Visitors and guests often remark that The Belfry Kitchen's menu and groceries prices are comically low...
With fresh, full cream milk selling at R8.00 per liter, menu items ranging between R10.00 - R46.00 and a 3-course Sunday lunch at a mere R95.00 (campus & Twee Riviere) and R125.00 (visitors), clearly there is something afoot here. Notable also, is that menu prices have only increased ONCE since the campus cafeteria first opened in February 2011 - yet are not subsidized in any way. Instead, the Belfry routinely meets all its own expenditures, dispenses no less than two thousand free meals and beverages every month, pays rent and salaries, carries its food production costs, maintains its guest house facilities and all the normal overheads and expenditures that any similar establishment would. So, how is this possible?

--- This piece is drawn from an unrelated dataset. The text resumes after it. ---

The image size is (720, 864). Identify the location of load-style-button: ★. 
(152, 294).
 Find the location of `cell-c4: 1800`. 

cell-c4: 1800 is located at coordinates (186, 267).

The centerpiece of this inflation-free marvel is the own production of virtually all ingredients and foodstuffs through simple, family-based, homesteading practices. As a means of food production, this model had remained pretty common until as recently as the late 1800's or early 1900's. At the Belfry, this time-honoured practice unites the efforts of a few enterprising siblings, spouses and companions - seven persons in all. As a consequence, fresh meat (for instance) is produced at less than R10.00/kg, milk at R2.45/liter, flour at about R3.00/kg and matured cheese at a mere R41.00/kg. Common sense also prevails, along with a willingness to yield to the seasons and the times: Therefore, the kitchen's attentions and efforts are inspired by whatever is naturally prospering and bountiful at any particular time. This only makes sense - and beautiful cooking - catching everything at its natural peak of viability, flavour and goodness! On the whole, both the daily hours and the list of chores are also long and distinctly varied. Also, each week is punctuated by a shared day of rest, to close six days' of hearty labour.
From Sundays to Fridays, the day starts with baking preparations at 04h00 and a crackling fire in the outdoor oven. Next along, are milk cows to herd and milk, as well as poultry and bottle-fed livestock to tend to, while breakfast is being readied for the resident families and staff. The Belfry's kitchen is also in every sense the campus' universal kitchen, since it provides all the meals for all the dwellings and residents on the grounds. An hour before opening the Belfry's doors at 08h30, breakfast is taken communally around a table inside the cafeteria, followed by devotions. Thereafter, the day is properly underway... At a glance, the average day at the Belfry Kitchen looks as follows:
And here is a picture of the simple, campus menu which serves faculty, students and academic support staff, as well as residents of Twee Riviere. Visitors who happen to "stumble upon" the cafeteria along their travels are also routinely served from the very same menu...
The poet John Donne wrote:
"No man is an island entire of itself; every man is a piece of the continent, a part of the main;"
And since this is indeed so, one might add that the Belfry's homesteading food model is not so much aimed at independence, as at "inter-dependence": Clearly, not everything can be grown at all times - nor in all climates - and there is probably little reason for making that one's aim. Importantly also, good and meaningful relationships develop around the bartering of foodstuffs. And anyhow, a few items are bound to perpetually remain out of reach - in the Belfry's case, coffee, tea, sugar, certain spices, rice and so on. Since cash inevitably accumulates when expenses are so few, these tricky-to-grow-items at least permit the Belfry staff some opportunity to hone their rusty shopping skills!